Broad Institute software tool helps scientists, others visualize whole genomes
Argo, the genome browser for the Calhoun annotation system, is a Java application developed by Broad colleagues for visualizing and manually annotating whole genomes. It provides an easy-to-read display of sequence and annotation tracks, customization options and an interactive zoom from megabase to nucleotide resolution.
Initially developed for Broad Institute researchers working on distinguishing genes within the human genome, the tool was released free of charge.
“Currently available browsers did not meet the visualization needs of people who work with sequence data every day, especially those people doing manual annotation,” said Broad annotation team leader David DeCaprio. “Other browsers aren’t as easy to use, or as powerful at visualization. We wanted to set a new standard.”
The tool will be especially useful to biologists and others in bioinformatics who don’t have a computer science background, DeCaprio said. The browser lets users build and edit gene models and immediately see the effects of their changes on mRNA and protein sequences.
“The genome is a simple concept–in the case of the human genome, 3 billion As, Cs, Gs, and Ts in a row–and a bunch of regions that programs have identified as interesting. The problem is, programs have identified so many overlapping regions of interest, it’s difficult for biologists to make sense of them by just looking at the coordinates,” said Reinhard Engels, a software engineer at the Broad.
In addition to protein features, Argo shows repeats, single nucleotide polymorphisms (SNPs), non-coding RNA, syntenic regions and protein similarity.
“We are using Argo for the annotation of the Neurospora crassa genome. It has extensive capabilities that enable effective curation. Importantly, Argo’s developers are providing this tool freely to the academic community and are responsive to the needs of its users,” said Matthew Sachs, associate professor, Dept. of Environment and Biomolecular Systems, Oregon Health and Science University. Neurospora crassa, or red bread mold, is widely used in genetic studies.
The browser helps users “read” the genome because the places where working sequences stop and start are flagged, and it contains footnotes on what the sequence may be responsible for in the organism. “It’s like having an annotated version of Shakespeare where you see not just one interpretation of a quote, but all the prominent scholars’ comments,” Engels said.
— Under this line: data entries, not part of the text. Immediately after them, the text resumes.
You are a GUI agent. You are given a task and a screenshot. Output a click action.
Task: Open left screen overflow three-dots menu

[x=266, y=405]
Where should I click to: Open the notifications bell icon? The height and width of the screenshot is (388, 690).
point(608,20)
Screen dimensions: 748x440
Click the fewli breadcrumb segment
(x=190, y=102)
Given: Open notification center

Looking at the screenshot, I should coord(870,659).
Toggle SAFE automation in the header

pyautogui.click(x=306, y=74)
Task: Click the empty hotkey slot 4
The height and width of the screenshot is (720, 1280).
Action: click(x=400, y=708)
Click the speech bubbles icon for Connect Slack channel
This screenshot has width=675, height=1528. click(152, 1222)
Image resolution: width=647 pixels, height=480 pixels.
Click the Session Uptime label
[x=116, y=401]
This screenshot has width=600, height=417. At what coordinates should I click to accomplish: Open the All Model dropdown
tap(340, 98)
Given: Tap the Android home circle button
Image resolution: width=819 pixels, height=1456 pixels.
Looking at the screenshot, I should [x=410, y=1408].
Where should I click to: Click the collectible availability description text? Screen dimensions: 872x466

Because Argo displays genomic data with a spatial perspective that makes it easy to appreciate the overall structure of the gene, it could help teach students the basics of gene structure and how the outputs of various kinds of genome-analysis software differ from one another, its developers said.
A variety of different analysis algorithms within Argo make it possible for users to rapidly compare and evaluate the effects of altering analysis parameters. Based on these displayed data, plausible models of gene structure are easily created by a bench scientist working with an unannotated stretch of DNA. The browser also helps accelerate manual annotation.
“Argo provides an extremely intuitive, user-friendly, and versatile platform for the visualization and manipulation of complex features across a genome. Its ease-of-use greatly facilitates the process of genomic investigation for the regular biologist,” said Patrick Tan, M.D., who is a researcher at Singapore’s National Cancer Center and the Genome Institute in Singapore.
Argo also improves data access by making it easier to automatically retrieve data from genomic websites and to load in data directly from the results produced by popular analysis programs.
“Though other genome browsers with similar feature sets exist, we believe Argo provides a more flexible and intuitive user interface,” DeCaprio said.
The browser is available for download at http://www.broad.mit.edu/annotation/argo .
Additional members of the Argo team include: Sarah Calvo, Mark Borowsky, Tim Elkins, Chinnappa Kodira, Randy Milbert, Sinead OLeary, Seth Purcell, Shunguang Wang, Charlie Whittaker, Yuhong Wu, James Galagan and Jill Mesirov.
The Broad Institute is known officially as The Eli and Edythe L. Broad Institute. It is a research collaboration of the Massachusetts Institute of Technology, Harvard University and its hospitals and the Whitehead Institute for Biomedical Research. The Broad mission is to create comprehensive tools for genomic medicine, make them freely available to scientists worldwide and pioneer their application to understand and treat disease.